(Stored entries)
###
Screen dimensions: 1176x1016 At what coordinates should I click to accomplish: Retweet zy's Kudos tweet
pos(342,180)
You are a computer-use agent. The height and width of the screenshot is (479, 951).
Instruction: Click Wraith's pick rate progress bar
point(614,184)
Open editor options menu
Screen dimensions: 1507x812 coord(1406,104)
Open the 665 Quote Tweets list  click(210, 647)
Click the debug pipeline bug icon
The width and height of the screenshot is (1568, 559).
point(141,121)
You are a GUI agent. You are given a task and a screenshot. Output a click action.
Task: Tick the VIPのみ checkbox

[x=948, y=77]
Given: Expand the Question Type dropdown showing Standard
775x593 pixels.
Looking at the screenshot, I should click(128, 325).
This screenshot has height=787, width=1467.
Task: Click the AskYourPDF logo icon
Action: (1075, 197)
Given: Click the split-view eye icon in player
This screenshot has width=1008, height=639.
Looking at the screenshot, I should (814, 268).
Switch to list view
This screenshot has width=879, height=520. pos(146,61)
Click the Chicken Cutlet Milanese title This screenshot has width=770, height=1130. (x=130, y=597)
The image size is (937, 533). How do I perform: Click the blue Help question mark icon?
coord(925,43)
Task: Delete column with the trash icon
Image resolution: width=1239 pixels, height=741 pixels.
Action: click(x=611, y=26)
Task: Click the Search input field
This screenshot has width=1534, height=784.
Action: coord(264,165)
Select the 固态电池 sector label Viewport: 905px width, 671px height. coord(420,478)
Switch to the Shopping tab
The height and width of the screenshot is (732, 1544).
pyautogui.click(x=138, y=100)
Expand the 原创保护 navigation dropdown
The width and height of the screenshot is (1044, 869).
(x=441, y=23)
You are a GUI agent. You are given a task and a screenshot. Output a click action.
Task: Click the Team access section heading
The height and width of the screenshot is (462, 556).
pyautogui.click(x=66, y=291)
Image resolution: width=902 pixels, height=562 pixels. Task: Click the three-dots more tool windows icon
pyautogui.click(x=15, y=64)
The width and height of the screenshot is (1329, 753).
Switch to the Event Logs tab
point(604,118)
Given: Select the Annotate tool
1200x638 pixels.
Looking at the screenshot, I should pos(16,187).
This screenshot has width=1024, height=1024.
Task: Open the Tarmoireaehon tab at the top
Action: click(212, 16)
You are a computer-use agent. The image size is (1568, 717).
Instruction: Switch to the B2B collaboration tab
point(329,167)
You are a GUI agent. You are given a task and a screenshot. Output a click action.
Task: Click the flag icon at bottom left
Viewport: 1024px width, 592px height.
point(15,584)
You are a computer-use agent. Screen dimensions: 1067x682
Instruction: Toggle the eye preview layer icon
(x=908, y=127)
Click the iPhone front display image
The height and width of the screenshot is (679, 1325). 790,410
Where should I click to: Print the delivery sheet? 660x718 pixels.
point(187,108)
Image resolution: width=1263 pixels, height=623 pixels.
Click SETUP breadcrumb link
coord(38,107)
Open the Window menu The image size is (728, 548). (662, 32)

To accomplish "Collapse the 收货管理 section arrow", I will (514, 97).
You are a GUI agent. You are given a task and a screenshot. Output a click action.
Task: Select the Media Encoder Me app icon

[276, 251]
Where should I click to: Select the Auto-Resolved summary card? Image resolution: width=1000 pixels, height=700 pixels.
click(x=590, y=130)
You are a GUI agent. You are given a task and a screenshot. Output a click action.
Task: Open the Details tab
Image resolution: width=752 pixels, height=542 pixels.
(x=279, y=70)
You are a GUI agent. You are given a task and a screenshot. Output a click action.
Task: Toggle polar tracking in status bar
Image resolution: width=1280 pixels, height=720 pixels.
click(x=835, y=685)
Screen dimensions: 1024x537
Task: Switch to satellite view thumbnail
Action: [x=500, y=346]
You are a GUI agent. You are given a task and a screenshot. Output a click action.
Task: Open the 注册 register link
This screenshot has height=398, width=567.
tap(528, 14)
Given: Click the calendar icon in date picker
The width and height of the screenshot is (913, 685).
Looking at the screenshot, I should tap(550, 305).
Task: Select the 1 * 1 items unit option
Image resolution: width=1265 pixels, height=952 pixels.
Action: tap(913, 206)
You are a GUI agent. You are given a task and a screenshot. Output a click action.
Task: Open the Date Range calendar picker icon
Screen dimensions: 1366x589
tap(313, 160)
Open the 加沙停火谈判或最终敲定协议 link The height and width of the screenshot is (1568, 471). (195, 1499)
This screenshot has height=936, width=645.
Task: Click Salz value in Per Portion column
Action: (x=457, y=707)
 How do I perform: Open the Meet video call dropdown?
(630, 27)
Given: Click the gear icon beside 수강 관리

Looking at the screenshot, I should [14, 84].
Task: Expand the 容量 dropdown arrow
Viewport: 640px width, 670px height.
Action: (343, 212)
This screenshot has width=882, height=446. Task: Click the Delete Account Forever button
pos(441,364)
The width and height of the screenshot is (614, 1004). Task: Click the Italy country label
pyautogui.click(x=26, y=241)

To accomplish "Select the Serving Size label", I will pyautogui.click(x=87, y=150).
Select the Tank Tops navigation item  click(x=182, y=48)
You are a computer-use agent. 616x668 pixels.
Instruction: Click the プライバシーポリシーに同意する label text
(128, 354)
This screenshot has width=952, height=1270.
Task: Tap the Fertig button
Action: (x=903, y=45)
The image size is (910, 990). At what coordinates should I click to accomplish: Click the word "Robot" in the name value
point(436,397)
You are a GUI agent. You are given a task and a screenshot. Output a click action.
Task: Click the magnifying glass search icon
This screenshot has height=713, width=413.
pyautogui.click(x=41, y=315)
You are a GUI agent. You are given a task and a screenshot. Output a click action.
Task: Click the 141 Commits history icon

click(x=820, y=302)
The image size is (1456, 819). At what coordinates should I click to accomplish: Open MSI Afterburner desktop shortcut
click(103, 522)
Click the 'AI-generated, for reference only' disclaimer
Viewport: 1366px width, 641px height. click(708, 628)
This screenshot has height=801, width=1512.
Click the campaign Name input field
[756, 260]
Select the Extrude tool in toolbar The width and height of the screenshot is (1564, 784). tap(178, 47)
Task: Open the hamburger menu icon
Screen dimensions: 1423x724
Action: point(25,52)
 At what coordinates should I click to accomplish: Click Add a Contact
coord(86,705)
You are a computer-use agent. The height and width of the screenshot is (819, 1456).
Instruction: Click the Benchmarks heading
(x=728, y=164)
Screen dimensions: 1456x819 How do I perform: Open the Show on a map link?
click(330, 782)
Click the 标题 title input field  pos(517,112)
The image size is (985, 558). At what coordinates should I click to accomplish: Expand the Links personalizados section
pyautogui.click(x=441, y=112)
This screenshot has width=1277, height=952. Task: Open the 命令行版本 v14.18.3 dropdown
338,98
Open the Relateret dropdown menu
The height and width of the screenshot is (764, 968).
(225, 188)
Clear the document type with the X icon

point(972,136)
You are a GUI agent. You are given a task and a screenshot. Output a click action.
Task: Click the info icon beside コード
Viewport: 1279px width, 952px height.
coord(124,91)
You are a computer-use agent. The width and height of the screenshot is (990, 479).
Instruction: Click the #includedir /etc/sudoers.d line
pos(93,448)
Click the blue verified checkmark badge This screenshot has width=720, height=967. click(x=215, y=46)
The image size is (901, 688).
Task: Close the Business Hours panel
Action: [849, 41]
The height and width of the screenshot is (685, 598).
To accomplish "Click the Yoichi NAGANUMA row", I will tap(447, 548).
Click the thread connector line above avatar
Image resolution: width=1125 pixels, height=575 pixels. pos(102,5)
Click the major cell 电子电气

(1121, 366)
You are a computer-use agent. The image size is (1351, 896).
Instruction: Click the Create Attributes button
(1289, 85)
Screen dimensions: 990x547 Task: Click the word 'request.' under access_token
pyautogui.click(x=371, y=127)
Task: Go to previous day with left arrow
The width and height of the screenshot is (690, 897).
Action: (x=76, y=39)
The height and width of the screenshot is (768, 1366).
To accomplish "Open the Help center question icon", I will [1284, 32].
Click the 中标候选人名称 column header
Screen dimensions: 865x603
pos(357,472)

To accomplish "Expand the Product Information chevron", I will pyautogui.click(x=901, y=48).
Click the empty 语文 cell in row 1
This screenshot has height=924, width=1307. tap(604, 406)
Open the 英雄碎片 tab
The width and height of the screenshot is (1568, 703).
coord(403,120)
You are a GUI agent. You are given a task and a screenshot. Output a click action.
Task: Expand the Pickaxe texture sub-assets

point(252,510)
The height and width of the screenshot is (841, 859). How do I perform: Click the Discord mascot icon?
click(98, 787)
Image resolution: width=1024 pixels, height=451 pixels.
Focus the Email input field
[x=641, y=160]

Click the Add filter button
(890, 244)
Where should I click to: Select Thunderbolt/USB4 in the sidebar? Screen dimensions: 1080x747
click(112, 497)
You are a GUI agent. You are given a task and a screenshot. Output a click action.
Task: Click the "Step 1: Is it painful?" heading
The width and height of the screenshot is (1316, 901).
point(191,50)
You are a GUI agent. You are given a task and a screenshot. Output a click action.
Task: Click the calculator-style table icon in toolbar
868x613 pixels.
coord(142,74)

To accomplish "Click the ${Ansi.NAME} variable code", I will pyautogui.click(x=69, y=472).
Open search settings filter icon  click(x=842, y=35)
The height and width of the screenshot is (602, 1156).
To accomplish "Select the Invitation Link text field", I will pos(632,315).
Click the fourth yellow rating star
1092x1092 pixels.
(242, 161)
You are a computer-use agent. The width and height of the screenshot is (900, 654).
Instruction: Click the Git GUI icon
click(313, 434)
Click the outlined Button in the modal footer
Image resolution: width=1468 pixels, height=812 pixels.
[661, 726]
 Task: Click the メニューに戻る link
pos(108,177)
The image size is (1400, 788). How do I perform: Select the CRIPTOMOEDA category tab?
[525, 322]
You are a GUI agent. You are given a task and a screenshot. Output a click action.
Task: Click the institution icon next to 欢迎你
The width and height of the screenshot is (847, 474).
###
• The problem
Find every line above that contains the word "computer", and return each one.

• Finished task
You are a computer-use agent. The height and width of the screenshot is (479, 951).
You are a computer-use agent. The image size is (1568, 717).
You are a computer-use agent. Screen dimensions: 1067x682
You are a computer-use agent. 616x668 pixels.
You are a computer-use agent. The height and width of the screenshot is (819, 1456).
You are a computer-use agent. The width and height of the screenshot is (990, 479).
You are a computer-use agent. The image size is (1351, 896).
You are a computer-use agent. The width and height of the screenshot is (900, 654).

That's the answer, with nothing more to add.